The world’s largest wheat buyer will allow cargoes containing up to 0.05 percent of ergot, which is considered harmless in trace amounts, the Agriculture Ministry said on Wednesday. Traders boycotted Egypt’s tenders after the country reinstated a ban on the fungus and rejected cargoes.
Wheat prices rebounded, with benchmark futures gaining 0.4 percent to $4.0775 a bushel by 10:21 a.m. in Chicago.
Egypt is closely watched by the grain market because it buys more wheat than any other country to supply a subsidized bread program.
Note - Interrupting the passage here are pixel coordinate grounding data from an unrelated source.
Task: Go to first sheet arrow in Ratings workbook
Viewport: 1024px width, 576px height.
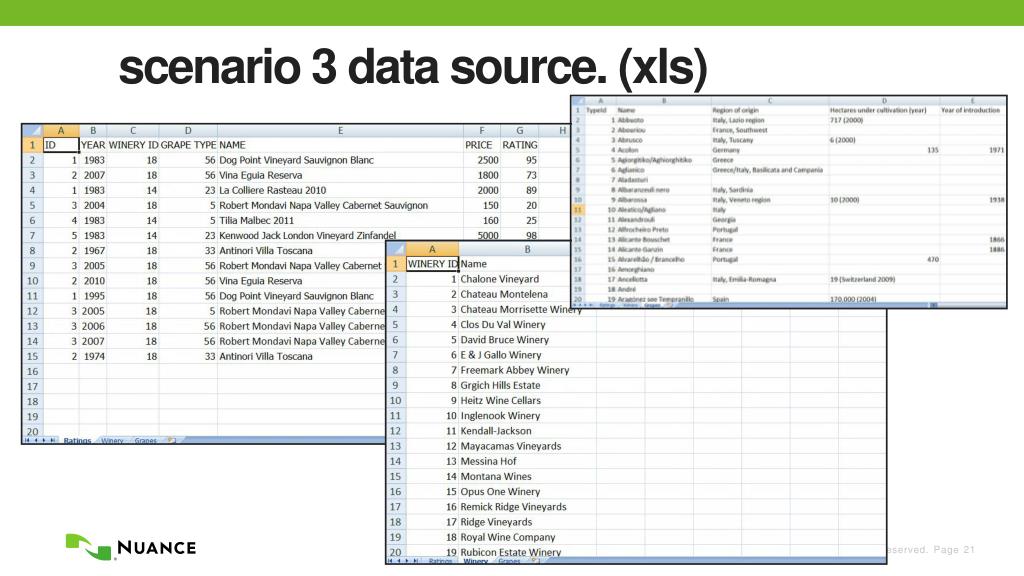Action: tap(27, 440)
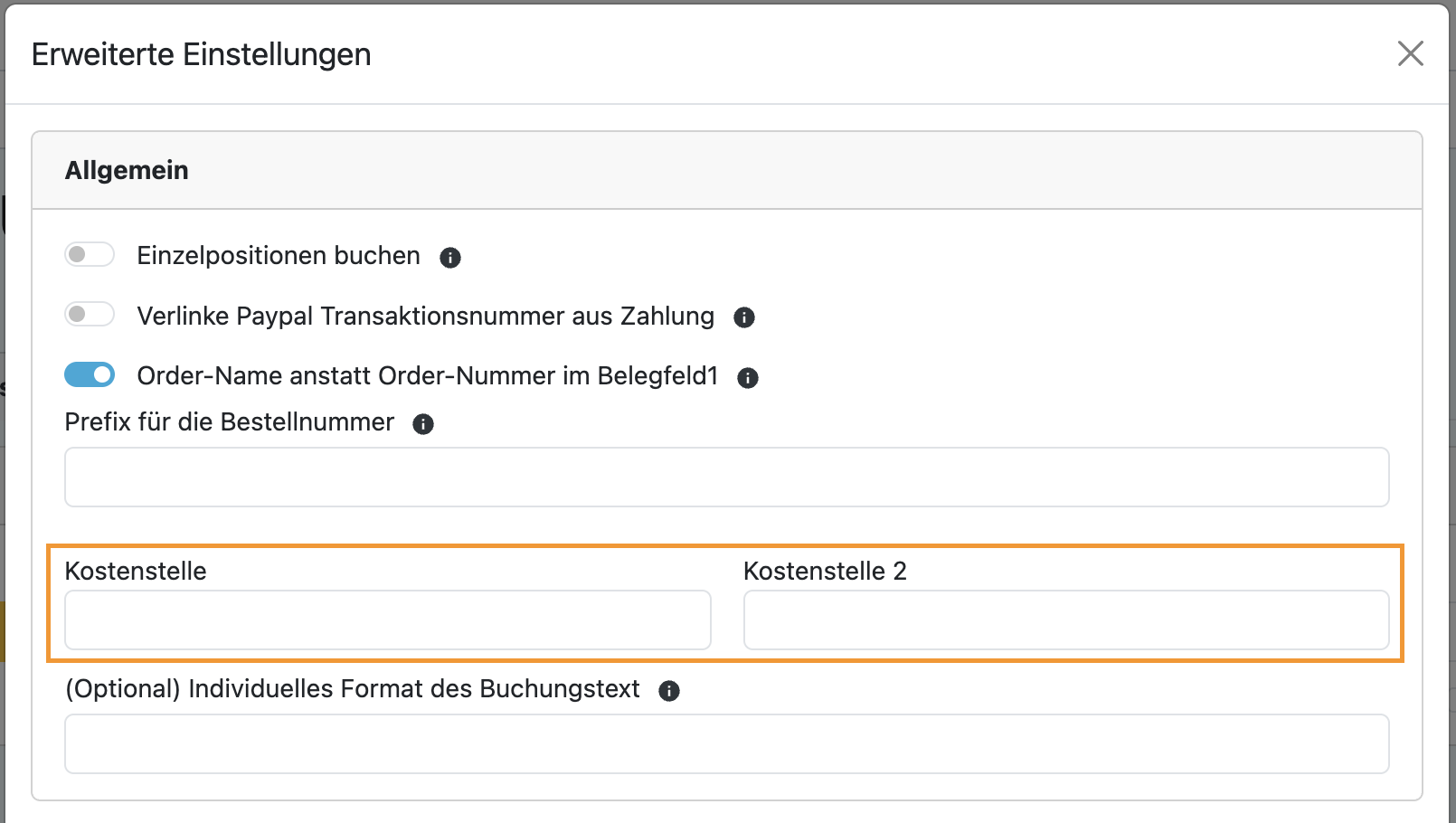
Task: Click the Allgemein section header
Action: click(127, 170)
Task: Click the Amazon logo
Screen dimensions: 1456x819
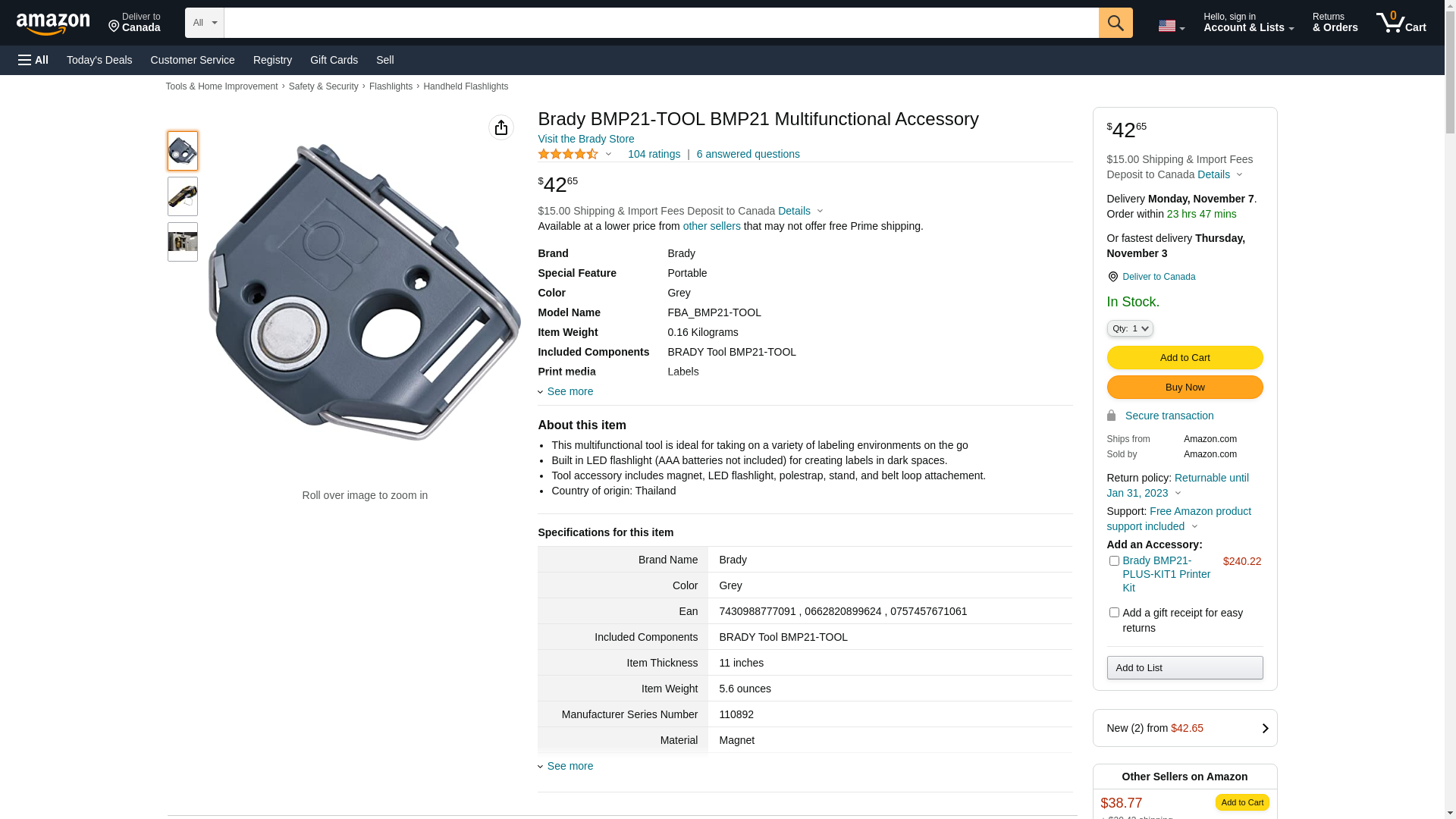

Officials have gone back and forth with regulations over ergot this year, sowing confusion in the market and leading to fewer offers and higher prices at the tenders.
“We will now see another tender from GASC and this should garner a few offers," Swithun Still, director of Solaris Commodities in Morges, Switzerland, said by e-mail. "Maybe not as many as before as some will remain skeptical that this is a permanent change.”
The government will hire an international company to inspect imported wheat, according to Essam Fayed, Egypt’s minister of agriculture, without naming the firm. That’s a change from the current system that involves sending out a government committee to the country of purchase.
The country has grain stockpiles to last almost five months, according to the Supply Ministry.
Egypt turned away at least two cargoes in the past month, including shipments from Romania and Russia.
“Private importers will also want to buy wheat now that the ergot policy has reversed to 0.05 percent, so we should see much more loadings of wheat from Russia particularly to fill this demand and prices should rise," said Still.